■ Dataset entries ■

- - -

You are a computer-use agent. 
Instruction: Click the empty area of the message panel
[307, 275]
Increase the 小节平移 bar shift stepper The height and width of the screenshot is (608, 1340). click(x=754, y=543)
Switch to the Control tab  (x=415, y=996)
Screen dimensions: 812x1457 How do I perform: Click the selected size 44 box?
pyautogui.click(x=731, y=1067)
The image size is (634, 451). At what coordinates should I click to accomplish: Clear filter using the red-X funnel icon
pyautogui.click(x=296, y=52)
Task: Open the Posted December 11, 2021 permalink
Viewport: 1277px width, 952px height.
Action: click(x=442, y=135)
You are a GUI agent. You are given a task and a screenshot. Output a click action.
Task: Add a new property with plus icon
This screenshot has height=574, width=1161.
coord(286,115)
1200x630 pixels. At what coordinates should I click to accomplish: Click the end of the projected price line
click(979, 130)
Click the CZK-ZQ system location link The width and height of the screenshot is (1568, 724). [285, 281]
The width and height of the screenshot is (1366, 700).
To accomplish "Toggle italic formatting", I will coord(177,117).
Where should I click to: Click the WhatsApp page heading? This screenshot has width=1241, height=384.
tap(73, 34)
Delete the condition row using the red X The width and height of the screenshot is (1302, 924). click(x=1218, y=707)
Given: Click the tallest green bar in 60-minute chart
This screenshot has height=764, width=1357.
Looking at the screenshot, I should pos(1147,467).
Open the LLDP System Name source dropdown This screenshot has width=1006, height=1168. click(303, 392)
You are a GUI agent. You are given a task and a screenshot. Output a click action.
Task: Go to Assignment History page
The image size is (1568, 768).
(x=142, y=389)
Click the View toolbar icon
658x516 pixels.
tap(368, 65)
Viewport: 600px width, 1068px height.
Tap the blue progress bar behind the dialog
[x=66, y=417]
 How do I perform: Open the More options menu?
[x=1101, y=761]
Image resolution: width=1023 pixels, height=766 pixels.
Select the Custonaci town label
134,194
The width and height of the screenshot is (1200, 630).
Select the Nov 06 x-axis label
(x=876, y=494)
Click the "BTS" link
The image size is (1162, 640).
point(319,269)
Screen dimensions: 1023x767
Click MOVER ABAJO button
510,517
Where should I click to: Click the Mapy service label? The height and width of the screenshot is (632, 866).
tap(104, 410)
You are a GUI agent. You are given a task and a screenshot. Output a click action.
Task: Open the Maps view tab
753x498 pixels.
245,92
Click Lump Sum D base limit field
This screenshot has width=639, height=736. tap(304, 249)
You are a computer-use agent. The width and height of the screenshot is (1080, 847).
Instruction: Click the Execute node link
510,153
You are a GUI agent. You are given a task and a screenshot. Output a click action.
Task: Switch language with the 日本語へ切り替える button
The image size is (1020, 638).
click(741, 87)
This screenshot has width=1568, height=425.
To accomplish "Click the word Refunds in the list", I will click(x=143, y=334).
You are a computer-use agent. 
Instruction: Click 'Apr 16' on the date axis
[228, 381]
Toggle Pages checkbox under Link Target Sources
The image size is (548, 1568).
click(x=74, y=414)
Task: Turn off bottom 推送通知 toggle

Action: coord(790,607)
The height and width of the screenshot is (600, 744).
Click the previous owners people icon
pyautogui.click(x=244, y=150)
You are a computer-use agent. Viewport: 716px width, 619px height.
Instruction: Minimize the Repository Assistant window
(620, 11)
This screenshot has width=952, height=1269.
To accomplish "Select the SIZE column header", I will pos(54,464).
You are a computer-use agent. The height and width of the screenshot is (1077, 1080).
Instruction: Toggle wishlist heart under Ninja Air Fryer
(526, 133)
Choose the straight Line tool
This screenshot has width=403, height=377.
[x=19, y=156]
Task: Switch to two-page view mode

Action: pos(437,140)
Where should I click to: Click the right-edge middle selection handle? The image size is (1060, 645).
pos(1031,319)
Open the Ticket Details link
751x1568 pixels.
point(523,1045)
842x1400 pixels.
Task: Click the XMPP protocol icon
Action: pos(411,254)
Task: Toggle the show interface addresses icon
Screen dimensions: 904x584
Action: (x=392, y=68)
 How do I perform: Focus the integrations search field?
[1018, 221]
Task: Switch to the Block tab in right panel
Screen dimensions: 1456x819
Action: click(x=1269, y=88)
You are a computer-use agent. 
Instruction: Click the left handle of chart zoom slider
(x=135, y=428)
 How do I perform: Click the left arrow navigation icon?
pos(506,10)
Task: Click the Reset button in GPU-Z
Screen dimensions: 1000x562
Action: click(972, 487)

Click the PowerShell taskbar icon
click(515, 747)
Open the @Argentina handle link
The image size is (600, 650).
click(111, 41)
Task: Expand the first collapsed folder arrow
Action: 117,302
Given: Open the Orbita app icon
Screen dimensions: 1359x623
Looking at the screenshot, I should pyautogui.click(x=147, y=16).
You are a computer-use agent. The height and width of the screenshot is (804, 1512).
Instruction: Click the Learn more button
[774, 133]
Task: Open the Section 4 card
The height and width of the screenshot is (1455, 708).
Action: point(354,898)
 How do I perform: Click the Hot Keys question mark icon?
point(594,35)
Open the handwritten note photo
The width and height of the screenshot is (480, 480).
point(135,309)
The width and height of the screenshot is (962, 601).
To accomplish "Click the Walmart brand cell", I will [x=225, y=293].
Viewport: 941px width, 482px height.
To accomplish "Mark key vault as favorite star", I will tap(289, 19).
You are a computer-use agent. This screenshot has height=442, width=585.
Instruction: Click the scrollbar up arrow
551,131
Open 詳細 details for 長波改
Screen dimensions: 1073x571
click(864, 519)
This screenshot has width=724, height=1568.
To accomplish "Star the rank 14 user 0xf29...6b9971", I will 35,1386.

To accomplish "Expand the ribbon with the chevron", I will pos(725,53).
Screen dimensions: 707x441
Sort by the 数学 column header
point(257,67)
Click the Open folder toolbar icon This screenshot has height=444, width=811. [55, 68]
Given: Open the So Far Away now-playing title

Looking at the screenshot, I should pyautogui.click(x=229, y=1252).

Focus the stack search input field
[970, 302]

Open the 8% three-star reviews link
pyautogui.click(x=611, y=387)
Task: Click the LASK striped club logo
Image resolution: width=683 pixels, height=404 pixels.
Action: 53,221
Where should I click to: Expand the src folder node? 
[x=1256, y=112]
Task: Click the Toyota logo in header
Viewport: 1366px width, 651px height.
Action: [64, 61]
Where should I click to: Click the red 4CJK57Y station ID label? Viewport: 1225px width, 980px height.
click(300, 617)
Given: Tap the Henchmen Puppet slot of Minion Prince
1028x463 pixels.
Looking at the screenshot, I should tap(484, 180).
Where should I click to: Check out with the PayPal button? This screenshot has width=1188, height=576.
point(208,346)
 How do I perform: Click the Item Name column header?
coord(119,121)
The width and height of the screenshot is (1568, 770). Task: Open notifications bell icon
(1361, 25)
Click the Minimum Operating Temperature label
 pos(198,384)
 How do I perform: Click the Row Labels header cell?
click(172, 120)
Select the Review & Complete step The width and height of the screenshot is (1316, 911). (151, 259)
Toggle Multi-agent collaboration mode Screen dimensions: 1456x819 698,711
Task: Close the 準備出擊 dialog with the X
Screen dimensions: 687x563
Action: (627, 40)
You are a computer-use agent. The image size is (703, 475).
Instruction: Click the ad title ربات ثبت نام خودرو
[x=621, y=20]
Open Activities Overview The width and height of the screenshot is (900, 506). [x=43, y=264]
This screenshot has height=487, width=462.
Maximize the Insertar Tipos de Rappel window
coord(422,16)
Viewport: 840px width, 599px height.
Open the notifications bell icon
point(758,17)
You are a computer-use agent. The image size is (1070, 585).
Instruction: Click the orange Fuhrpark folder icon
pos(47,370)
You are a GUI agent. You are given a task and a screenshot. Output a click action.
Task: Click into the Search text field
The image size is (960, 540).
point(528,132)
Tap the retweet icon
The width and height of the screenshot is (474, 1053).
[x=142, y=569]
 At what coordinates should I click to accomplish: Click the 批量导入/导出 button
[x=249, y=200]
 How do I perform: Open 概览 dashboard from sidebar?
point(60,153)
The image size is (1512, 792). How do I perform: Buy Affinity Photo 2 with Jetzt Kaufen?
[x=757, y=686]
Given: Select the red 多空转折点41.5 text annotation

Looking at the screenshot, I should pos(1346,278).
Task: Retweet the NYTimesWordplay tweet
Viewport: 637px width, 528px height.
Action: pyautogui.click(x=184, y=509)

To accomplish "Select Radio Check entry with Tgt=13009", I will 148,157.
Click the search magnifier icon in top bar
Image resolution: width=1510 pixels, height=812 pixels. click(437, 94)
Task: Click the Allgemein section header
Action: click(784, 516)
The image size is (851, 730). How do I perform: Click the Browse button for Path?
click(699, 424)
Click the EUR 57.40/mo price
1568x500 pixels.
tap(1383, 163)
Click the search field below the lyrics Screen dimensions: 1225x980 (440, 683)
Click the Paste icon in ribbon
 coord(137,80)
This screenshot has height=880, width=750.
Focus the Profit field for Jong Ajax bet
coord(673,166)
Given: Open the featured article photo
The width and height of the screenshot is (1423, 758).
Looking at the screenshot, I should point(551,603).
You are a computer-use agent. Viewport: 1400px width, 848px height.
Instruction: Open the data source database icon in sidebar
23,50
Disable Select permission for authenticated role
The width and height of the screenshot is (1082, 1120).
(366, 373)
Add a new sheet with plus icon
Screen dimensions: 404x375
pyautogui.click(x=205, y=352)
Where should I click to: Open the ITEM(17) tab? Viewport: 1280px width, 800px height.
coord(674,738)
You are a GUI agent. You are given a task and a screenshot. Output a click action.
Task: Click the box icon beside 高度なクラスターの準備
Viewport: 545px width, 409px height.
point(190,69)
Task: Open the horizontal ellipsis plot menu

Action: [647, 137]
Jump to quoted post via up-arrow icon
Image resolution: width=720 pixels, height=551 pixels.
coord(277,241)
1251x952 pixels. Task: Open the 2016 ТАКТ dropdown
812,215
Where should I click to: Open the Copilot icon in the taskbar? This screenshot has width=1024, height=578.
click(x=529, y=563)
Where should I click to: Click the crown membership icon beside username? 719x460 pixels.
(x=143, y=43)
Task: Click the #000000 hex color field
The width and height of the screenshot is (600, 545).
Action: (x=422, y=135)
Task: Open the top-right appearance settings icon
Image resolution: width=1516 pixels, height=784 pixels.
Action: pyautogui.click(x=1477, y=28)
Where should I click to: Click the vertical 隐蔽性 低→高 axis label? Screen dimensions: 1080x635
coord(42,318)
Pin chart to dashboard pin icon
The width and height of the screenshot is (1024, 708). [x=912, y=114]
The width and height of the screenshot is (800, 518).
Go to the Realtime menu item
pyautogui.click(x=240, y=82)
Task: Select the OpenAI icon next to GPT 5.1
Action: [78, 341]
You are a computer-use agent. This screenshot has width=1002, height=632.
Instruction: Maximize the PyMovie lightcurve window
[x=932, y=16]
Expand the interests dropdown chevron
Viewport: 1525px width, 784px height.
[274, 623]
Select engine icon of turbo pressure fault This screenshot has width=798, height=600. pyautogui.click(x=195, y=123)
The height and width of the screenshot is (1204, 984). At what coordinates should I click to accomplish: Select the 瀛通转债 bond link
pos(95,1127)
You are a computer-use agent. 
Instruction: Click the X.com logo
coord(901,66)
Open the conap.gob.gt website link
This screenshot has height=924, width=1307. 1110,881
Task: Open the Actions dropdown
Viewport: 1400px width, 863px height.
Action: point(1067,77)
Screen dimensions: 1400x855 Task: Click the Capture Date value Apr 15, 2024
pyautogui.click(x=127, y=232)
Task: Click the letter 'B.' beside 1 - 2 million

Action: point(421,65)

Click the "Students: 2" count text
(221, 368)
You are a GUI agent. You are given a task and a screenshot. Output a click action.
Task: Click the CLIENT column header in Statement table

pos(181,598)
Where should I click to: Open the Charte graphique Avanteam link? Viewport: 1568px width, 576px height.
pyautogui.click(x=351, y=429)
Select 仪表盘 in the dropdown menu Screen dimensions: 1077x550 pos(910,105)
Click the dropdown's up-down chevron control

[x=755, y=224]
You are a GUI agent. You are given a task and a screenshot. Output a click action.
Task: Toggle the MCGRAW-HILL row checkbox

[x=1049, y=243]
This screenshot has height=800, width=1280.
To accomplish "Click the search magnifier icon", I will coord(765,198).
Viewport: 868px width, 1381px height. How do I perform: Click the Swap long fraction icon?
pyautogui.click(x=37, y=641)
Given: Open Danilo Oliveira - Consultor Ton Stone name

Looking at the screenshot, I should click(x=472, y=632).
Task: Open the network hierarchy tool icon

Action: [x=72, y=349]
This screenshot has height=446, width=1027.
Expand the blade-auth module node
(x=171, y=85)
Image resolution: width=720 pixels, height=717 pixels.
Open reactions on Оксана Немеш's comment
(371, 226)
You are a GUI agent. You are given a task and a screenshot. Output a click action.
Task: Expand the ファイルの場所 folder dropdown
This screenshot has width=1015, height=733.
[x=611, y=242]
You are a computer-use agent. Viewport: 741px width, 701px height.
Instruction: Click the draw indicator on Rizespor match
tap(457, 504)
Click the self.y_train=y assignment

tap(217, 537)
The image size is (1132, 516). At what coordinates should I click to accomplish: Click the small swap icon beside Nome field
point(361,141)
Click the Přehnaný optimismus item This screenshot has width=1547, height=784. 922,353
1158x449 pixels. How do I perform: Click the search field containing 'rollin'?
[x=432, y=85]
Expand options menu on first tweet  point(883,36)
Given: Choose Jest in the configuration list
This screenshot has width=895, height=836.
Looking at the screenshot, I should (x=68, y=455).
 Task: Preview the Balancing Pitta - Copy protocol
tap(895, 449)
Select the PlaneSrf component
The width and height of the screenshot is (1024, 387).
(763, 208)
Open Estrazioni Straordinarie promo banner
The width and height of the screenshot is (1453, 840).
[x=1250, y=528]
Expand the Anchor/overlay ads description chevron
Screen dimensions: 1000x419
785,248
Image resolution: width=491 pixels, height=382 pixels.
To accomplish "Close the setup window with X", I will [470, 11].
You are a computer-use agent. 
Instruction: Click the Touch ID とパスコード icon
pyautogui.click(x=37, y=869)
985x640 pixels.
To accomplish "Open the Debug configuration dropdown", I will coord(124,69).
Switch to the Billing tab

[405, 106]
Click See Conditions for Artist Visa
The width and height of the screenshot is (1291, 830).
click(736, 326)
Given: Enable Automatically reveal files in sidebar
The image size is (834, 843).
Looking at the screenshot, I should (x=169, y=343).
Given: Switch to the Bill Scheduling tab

- - -

■ Your task ■
Starting from the records above, filter out all lines except those containing the word "Choose".

■ Answer to this problem ■
Choose the straight Line tool
Given: Choose Jest in the configuration list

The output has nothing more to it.